What had happened—and you're going to want to finish your lunch before you read this—is that my poor mother had stepped on a needle six weeks ago, shortly before she got on a plane to spend two months in the UK. I'm not entirely sure how this happened, but I am at least fairly confident that it was just a regular old sewing needle and not, like, a discarded heroin needle or something, although I admit that I am really only making an assumption about this part, because it happened at my parents' house, where I would like to think there are no discarded heroin needles lying around. So we have that, at least. If you must step on a needle, the sewing kind is better than the heroin kind.
Anyway, she managed to pull most of the needle out immediately after stepping on it, but part of it was stuck in her foot and wouldn't come out, and because she had a plane to catch and could still walk on it, and because the doctor she saw a little bit later said not to worry, the rest of the needle would just "work its way out," she just kept walking around like normal. On her foot. With a broken-off needle stuck in there. Are you making the face I'm making right now? There is a speech bubble right above my head that says OUUUUUCCCHHHH.

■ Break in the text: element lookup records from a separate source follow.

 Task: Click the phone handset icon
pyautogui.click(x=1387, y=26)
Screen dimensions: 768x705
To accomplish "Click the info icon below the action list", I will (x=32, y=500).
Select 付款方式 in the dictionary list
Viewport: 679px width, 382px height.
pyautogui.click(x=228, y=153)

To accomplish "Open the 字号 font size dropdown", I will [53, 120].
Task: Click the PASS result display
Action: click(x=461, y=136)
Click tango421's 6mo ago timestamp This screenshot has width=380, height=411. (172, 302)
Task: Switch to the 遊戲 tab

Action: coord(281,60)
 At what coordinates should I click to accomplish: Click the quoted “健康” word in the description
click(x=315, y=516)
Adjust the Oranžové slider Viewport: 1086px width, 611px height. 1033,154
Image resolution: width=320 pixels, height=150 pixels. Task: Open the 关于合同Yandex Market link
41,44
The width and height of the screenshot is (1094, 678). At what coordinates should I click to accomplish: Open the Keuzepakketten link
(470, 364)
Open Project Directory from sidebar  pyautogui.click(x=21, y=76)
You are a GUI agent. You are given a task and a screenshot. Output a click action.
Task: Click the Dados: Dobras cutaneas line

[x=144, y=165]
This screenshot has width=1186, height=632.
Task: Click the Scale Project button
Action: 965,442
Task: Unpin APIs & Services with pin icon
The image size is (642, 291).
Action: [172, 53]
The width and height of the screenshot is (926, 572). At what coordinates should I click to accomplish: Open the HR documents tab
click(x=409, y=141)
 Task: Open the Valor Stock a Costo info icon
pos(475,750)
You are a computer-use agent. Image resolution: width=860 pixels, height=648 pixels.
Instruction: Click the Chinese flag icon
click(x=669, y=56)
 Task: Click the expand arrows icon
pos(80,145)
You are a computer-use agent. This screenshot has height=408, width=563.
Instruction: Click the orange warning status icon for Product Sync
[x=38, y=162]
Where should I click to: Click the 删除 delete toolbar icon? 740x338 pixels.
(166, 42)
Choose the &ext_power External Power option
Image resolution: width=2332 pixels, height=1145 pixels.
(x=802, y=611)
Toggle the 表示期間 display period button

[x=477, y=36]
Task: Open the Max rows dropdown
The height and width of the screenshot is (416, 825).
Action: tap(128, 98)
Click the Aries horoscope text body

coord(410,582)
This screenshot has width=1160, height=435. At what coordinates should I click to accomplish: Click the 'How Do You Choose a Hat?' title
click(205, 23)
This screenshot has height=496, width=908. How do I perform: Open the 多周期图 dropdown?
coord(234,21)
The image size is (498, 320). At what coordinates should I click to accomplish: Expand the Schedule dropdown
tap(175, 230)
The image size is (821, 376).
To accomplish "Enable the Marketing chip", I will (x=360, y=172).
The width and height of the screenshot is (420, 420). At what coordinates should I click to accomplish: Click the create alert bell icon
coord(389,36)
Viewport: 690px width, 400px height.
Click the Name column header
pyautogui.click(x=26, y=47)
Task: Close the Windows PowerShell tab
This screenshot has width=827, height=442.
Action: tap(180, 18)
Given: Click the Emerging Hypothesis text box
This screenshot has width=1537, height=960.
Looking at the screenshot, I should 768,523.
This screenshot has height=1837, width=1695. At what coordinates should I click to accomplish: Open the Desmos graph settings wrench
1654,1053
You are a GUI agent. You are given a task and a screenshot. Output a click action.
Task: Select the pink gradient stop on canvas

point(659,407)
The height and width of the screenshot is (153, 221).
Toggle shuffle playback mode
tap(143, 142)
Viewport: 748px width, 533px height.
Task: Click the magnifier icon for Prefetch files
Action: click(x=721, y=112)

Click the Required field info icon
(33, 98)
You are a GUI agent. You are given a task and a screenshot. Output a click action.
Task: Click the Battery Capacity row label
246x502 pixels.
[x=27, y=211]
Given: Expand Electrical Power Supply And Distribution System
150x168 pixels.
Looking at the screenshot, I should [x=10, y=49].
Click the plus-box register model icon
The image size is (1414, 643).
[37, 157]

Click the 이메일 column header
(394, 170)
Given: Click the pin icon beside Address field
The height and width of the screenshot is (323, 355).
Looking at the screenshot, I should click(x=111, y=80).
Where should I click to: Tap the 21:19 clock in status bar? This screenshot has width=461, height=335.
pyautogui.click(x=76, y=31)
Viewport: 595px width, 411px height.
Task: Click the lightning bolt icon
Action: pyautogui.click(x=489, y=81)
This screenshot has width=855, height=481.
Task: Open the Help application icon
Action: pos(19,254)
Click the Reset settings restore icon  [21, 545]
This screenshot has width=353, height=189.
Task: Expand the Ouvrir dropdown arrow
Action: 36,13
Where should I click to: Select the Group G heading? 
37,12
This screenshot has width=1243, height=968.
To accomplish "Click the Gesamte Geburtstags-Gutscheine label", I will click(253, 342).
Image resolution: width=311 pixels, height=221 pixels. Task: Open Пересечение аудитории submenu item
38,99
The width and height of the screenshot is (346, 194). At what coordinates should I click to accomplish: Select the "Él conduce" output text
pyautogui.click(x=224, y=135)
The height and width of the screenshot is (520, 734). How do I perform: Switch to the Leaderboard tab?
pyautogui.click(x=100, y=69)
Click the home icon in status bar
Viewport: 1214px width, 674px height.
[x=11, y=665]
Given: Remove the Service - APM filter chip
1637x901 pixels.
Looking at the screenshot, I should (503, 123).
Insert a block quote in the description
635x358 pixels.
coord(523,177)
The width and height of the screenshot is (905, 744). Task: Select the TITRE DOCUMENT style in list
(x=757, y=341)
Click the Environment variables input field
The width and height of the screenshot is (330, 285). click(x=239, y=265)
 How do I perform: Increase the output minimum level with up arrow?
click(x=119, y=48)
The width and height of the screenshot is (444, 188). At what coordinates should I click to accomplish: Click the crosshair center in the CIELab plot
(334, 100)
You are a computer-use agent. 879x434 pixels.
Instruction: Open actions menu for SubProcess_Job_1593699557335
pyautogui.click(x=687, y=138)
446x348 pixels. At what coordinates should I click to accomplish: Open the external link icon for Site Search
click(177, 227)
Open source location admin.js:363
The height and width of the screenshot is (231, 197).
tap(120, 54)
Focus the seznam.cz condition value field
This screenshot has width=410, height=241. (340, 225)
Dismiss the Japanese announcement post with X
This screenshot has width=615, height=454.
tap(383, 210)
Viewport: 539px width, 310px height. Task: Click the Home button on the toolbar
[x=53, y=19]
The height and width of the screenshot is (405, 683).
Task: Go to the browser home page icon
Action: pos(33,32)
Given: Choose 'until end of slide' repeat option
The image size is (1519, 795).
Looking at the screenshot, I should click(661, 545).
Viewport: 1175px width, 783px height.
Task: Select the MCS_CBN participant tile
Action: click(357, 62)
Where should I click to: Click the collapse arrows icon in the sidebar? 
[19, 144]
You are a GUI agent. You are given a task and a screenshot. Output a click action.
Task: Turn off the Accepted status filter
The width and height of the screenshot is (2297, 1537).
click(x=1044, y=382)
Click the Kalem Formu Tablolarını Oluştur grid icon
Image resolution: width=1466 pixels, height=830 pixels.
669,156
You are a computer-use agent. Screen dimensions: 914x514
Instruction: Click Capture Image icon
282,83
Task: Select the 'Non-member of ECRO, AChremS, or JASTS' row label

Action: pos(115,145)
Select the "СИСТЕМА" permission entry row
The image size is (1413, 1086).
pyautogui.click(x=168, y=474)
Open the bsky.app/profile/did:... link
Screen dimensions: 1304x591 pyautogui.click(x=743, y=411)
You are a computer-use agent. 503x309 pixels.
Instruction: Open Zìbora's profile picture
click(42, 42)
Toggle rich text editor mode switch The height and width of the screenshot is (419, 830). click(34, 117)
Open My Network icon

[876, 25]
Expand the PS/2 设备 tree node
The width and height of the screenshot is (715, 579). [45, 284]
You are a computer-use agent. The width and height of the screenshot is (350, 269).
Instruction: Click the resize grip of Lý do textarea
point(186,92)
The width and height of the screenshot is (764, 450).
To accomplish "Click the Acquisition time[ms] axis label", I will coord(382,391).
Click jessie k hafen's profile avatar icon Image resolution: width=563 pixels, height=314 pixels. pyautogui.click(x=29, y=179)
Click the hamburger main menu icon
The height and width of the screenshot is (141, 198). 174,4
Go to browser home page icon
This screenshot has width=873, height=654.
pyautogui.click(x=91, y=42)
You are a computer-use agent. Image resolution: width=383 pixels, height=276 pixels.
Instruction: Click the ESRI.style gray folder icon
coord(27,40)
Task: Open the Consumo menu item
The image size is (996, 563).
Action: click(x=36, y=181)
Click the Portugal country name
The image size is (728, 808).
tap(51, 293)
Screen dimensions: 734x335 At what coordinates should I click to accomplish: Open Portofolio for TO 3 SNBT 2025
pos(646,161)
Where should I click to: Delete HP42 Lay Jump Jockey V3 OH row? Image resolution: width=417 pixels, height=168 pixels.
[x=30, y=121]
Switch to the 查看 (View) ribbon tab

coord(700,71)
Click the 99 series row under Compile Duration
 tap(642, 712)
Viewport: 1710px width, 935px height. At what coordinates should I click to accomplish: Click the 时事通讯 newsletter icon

And then finally it was so painful that she ended up going to A&E, which is the UK version of the ER—and which, if you are as familiar with the long-running British TV drama Casualty as I am, you are going to imagine was exactly like an episode of that—where they said holy crap, madam (the madam part was because they're polite and British, although I may be paraphrasing this whole conversation), we need to get you into emergency surgery immediately.
So this is where we pick back up with the email. Which also included this horrifying attachment, the content of which serves as an excellent reminder that none of us should ever do any sewing ever again. (Or any heroin.)
In case it isn't clear from the blurry cameraphone picture, that is an x-ray of a foot with a needle sticking out of it. Or into it.
Anyway, she is out of surgery now—which was done under general anaesthetic and involved cutting through several layers of tissue, two details which make my shoulders involunatrily rise up to my ears in a shudder of horror—and she is recuperating nicely with some good drugs, under the care of my aunt (who, handily, is a nurse) and my sister (who, handily, was home to accept the delivery of champagne I sent, less to say "congratulations on the forcible removal of a needle from your foot!" and more to say "yeah, I think you might really need this." I even sent mini bottles so she could drink one a day and pretend they were medicine. What, it's way more useful than flowers.)
So that was exciting! If by "exciting" we are allowing a loose definition of "wow, I shouldn't have watched so many episodes of Grey's Anatomy where people don't wake up from general anaesthetic and then their relatives gather mournfully at the foot of their bed and say 'but she only went in for ______!'", which I am assuming we are. But all is well, thank goodness, and she is even going to get some pretty sweet crutches for the next few weeks, which I am sure will be super fun to use considering she is staying at the top of a hill and it is always raining in England. On the bright side: excellent upper body strength!
To wrap this up, won't you join me in wishing my mum a speedy recovery? While you're doing that, I have a miniature hotel sewing kit in a drawer somewhere that I need to go and set aflame. Hey, you can't be too prepared. Prevention is better than accidentally stepping on a needle, as the old saying goes. Or should.